My dissertation articulates the main contours of a humanistic philosophy of social inquiry, appropriate to a “deliberative” or “dialogic” ideal of democracy. Such a conception makes certain demands on how we ought to conduct inquiry into the interests that influence and are shaped by decision-making. I specify what these demands are, and explore a range of practices that promise to help us better to meet them. Doing this helps to elucidate the manifold ways in which inadequate attention to the proper character of democratic theory as areflexive social practice can contribute to the construction of theories, and to the reproduction of practices, that bolster, rather than undermine, extant relations of domination. To try to avoid this potential, a reflexive approach openly recognizes and evaluates the influence of its practitioners’ values, interests, and cultural traditions – and not just at the level of “normative” theorizing but also at the levels of “empirical” description and explanation too.

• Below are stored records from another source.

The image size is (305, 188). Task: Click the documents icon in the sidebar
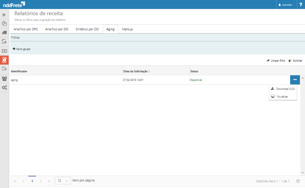[x=4, y=24]
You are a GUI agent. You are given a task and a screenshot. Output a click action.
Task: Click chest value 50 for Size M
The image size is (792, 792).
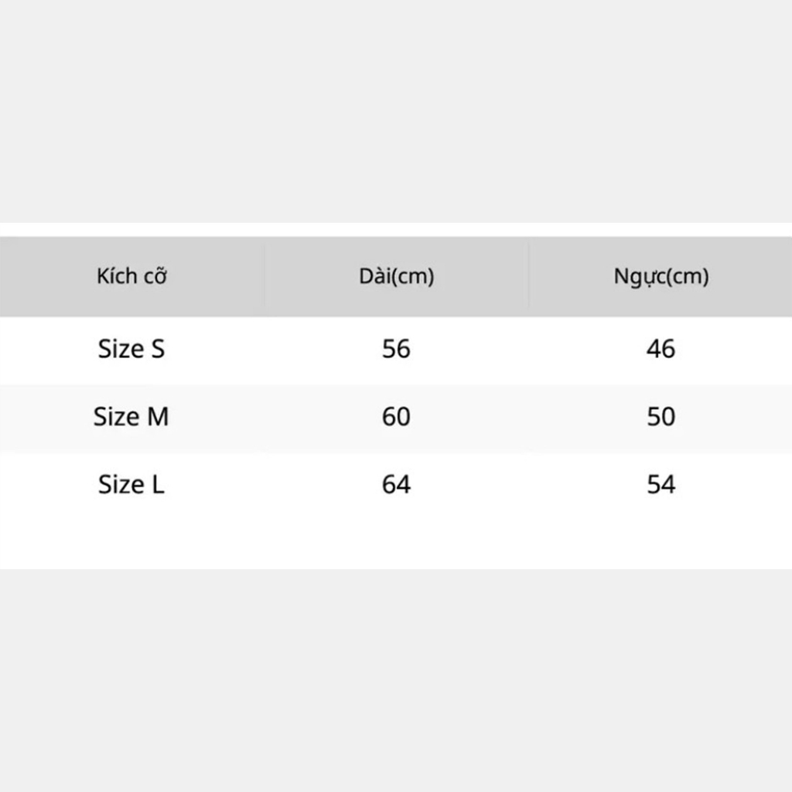661,417
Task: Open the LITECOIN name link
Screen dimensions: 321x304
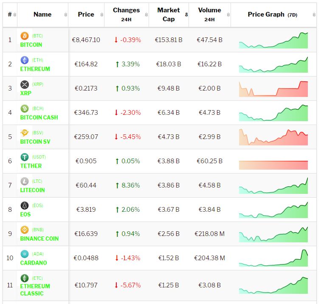Action: (x=32, y=190)
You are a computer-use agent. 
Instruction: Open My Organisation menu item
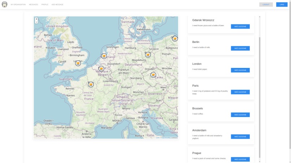pyautogui.click(x=18, y=4)
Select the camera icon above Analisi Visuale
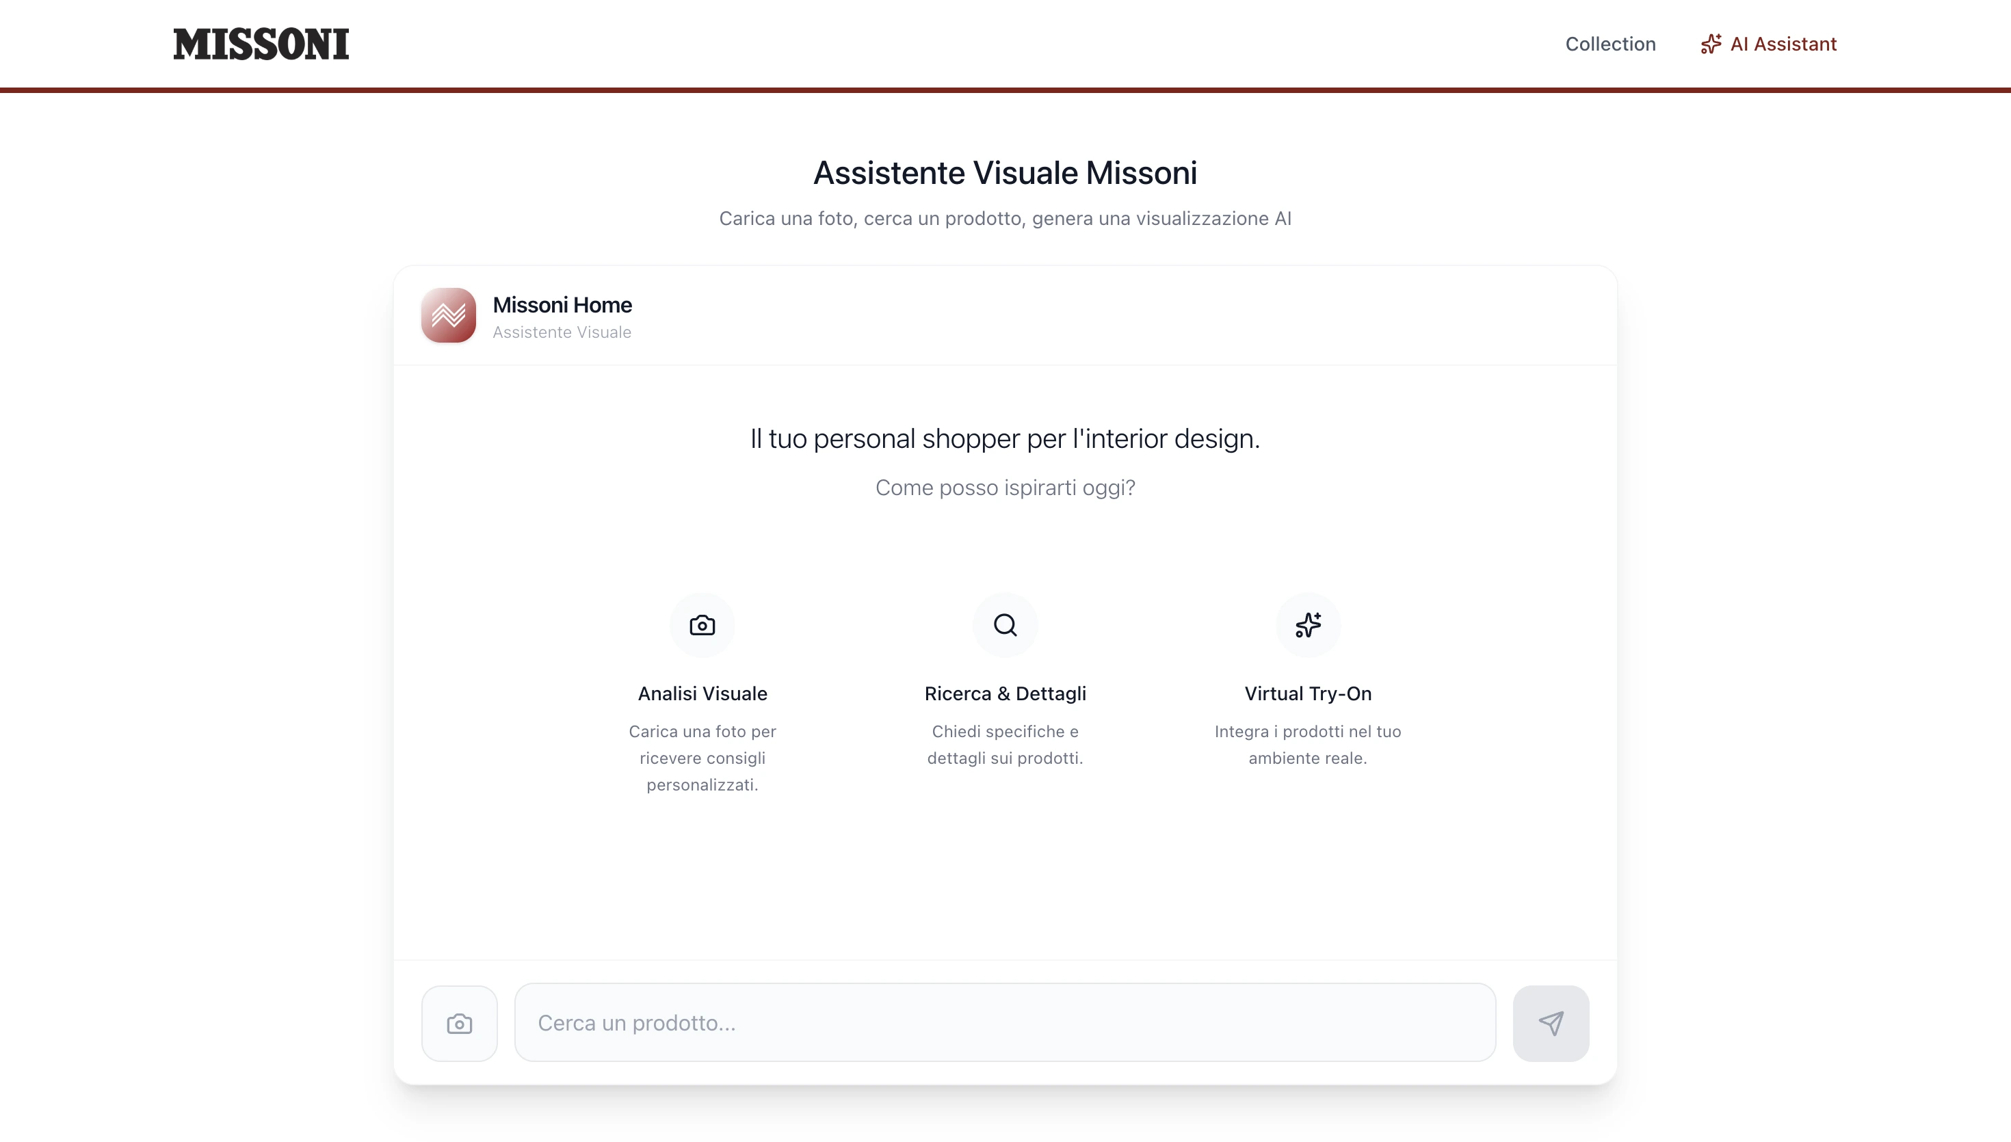The height and width of the screenshot is (1142, 2011). coord(702,624)
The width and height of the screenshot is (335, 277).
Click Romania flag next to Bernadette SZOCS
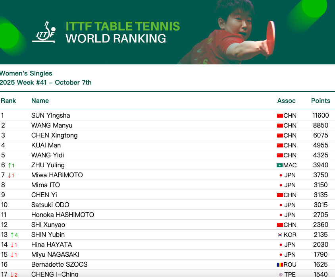click(280, 265)
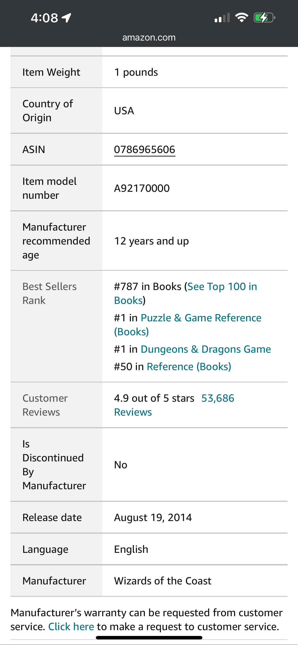Select the underlined ASIN number 0786965606
298x645 pixels.
(x=145, y=149)
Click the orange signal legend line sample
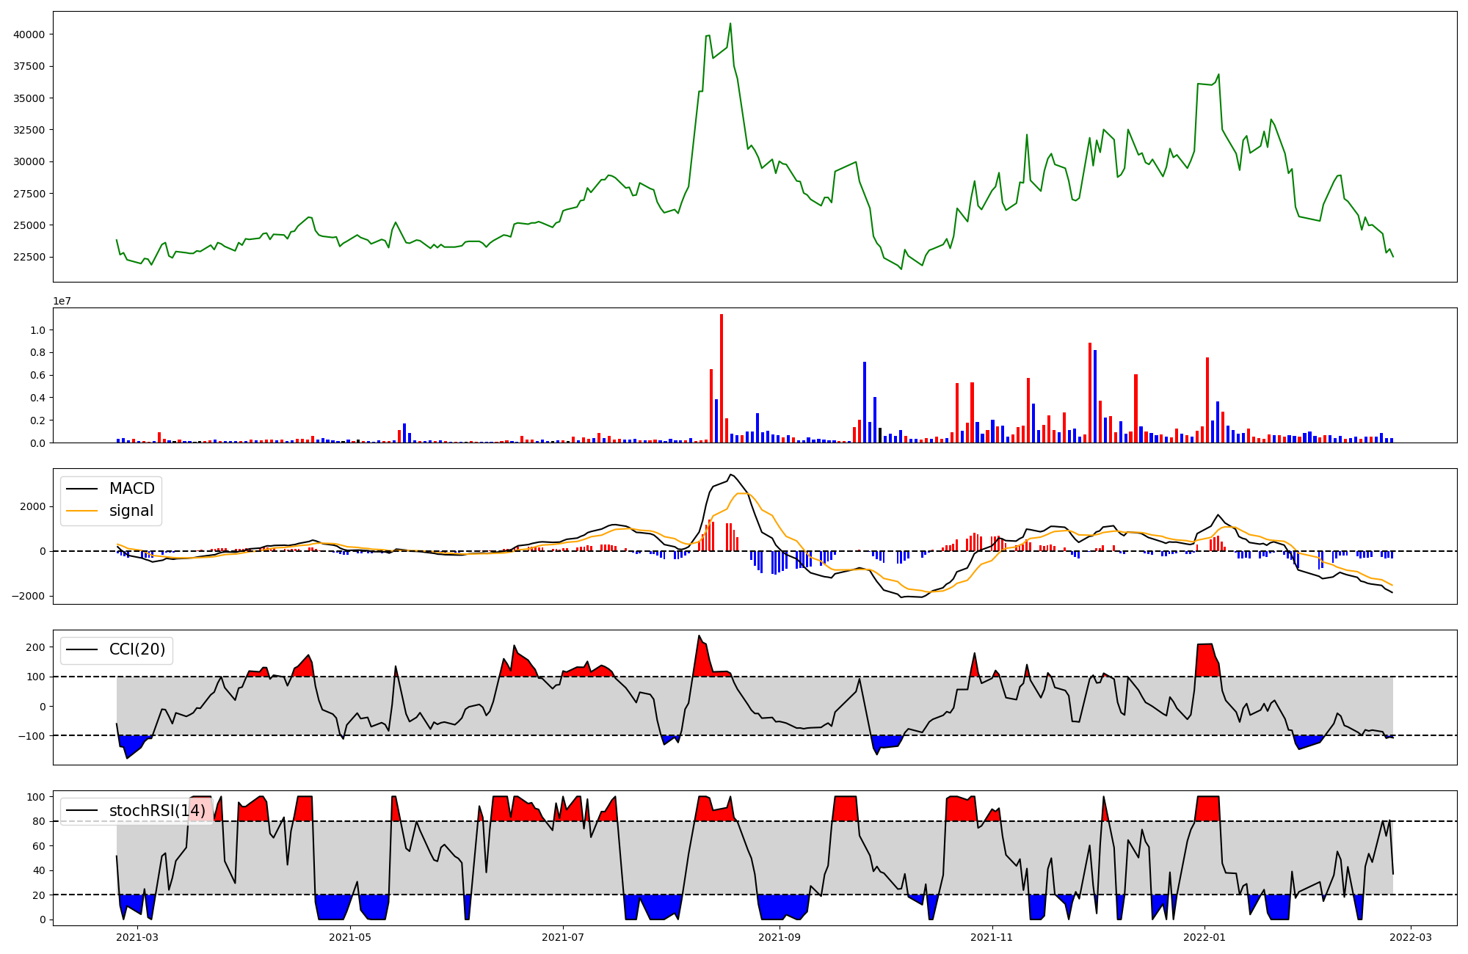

Such an approach highlights the need to include affected constituencies in the production and evaluation of information and knowledge pertinent to decision-making, a requirement that follows from the claim that decision-making should aim at “equal (deliberative) interest representation.” To elaborate and defend these views, I critically evaluate central features of American discourse surrounding U.S. “democracy promotion”, as well as U.S. support for authoritarianism, focusing particularly on Latin America. And I critically assess how specific struggles for meaningful participation have been historically investigated and portrayed. In doing so, I explore how certain forms of inquiry, and the reliance on certain conceptions of expertise, have sometimes served to obscure, and sometimes to bolster, illegal, undemocratic, and violent U.S. policies and interventions. Finally, I explore how certain practices could mitigate the potential for domination that inheres in these activities, considering how public opinion formation, legislation, and implementation might each come more closely to approximate the ideal of equal (deliberative) interest representation.